Exercise directions:
Number of lines below with "width": work it out and reply with that number only.

Exercise inputs:
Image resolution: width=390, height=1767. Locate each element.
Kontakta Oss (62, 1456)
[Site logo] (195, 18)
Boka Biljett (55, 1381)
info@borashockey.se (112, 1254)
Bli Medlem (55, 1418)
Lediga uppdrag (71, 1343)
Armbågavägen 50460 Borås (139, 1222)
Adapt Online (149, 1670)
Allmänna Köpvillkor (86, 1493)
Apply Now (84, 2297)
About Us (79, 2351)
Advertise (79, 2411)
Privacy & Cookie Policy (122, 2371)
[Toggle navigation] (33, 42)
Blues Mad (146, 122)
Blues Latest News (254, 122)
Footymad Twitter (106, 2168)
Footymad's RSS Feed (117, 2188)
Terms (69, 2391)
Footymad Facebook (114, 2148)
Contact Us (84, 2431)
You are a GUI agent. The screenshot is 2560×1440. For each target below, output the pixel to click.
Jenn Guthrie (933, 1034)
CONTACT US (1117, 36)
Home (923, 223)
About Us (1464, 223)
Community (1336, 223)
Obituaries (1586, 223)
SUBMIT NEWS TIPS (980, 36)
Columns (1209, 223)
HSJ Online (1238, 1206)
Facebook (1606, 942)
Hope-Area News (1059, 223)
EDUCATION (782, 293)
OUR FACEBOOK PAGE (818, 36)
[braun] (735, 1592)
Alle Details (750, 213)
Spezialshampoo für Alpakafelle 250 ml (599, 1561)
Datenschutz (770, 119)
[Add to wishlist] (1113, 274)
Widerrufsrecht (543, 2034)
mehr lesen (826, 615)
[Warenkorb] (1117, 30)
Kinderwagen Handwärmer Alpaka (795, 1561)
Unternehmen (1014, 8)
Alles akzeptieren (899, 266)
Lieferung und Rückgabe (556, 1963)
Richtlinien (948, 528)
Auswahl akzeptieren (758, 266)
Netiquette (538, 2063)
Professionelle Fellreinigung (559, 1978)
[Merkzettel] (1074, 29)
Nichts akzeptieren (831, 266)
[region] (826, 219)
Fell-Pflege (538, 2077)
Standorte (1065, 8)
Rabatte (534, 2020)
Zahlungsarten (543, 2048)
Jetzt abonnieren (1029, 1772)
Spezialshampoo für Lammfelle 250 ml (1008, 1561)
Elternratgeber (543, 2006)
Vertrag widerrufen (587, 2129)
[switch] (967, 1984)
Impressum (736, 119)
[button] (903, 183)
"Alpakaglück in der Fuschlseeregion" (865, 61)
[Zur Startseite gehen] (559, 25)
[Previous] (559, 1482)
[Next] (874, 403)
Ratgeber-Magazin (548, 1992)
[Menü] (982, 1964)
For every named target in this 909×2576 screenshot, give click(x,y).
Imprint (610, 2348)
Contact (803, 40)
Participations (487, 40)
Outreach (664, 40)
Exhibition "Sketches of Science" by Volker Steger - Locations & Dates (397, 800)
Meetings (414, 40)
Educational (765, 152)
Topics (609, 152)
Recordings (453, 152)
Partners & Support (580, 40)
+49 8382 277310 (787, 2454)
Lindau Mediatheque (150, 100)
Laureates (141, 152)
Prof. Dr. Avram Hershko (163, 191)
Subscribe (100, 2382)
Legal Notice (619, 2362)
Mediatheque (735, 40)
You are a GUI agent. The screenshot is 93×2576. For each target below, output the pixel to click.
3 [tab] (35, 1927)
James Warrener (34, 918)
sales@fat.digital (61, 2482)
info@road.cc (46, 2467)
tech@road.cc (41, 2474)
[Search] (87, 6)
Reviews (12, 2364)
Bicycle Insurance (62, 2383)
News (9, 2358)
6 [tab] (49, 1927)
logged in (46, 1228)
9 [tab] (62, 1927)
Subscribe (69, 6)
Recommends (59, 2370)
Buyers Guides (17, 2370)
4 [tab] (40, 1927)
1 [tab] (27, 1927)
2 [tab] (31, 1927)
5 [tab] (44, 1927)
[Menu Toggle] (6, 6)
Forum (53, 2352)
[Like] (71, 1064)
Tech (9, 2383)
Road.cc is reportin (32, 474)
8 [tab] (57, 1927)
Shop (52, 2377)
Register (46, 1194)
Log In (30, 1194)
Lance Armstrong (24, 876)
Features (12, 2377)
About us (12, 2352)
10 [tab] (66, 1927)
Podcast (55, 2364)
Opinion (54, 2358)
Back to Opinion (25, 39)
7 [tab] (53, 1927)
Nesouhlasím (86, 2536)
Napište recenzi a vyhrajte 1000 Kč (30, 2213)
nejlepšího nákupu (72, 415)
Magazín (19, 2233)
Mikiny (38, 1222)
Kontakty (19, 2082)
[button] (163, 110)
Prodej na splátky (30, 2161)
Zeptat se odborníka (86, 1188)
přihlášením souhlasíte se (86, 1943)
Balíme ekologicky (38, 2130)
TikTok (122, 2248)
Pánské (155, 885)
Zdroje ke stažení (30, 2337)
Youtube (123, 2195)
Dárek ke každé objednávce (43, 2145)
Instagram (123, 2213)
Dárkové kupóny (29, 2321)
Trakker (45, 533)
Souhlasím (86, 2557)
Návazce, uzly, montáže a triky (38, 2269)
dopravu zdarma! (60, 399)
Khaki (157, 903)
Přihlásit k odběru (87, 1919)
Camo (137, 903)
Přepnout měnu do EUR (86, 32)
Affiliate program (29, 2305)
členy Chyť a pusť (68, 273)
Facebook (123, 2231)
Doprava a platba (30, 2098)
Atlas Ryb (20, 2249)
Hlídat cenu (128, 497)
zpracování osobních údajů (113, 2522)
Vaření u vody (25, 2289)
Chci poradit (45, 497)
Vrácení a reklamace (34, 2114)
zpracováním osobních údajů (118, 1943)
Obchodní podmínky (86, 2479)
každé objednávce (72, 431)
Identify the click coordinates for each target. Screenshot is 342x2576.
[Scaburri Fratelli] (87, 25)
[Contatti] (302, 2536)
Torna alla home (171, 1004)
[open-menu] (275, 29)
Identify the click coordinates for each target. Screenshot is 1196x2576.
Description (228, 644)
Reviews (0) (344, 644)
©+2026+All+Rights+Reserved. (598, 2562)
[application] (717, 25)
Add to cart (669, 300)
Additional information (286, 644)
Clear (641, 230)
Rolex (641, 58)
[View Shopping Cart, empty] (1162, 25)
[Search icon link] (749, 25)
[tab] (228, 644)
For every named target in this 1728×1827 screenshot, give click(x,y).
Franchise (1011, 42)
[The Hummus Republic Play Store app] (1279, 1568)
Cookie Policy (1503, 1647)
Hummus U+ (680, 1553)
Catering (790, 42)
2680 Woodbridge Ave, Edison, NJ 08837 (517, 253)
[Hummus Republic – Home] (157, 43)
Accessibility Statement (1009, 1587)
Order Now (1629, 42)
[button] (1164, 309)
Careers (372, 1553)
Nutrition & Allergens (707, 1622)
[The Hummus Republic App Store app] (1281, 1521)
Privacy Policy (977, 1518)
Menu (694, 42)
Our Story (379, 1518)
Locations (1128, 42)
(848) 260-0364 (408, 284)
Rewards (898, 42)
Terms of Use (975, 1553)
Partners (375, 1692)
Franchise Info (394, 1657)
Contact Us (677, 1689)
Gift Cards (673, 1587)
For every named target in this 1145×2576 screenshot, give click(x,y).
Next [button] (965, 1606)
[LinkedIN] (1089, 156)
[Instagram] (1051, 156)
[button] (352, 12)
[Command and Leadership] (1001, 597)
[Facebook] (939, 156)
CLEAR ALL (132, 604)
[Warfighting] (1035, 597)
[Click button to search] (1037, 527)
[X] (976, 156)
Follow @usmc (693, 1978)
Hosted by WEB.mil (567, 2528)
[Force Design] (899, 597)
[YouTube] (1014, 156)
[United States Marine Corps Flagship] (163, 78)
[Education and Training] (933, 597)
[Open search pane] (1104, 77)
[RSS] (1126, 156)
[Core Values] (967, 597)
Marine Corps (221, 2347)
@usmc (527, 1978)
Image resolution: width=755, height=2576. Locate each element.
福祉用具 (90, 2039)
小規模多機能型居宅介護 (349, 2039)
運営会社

Exercise solution:
2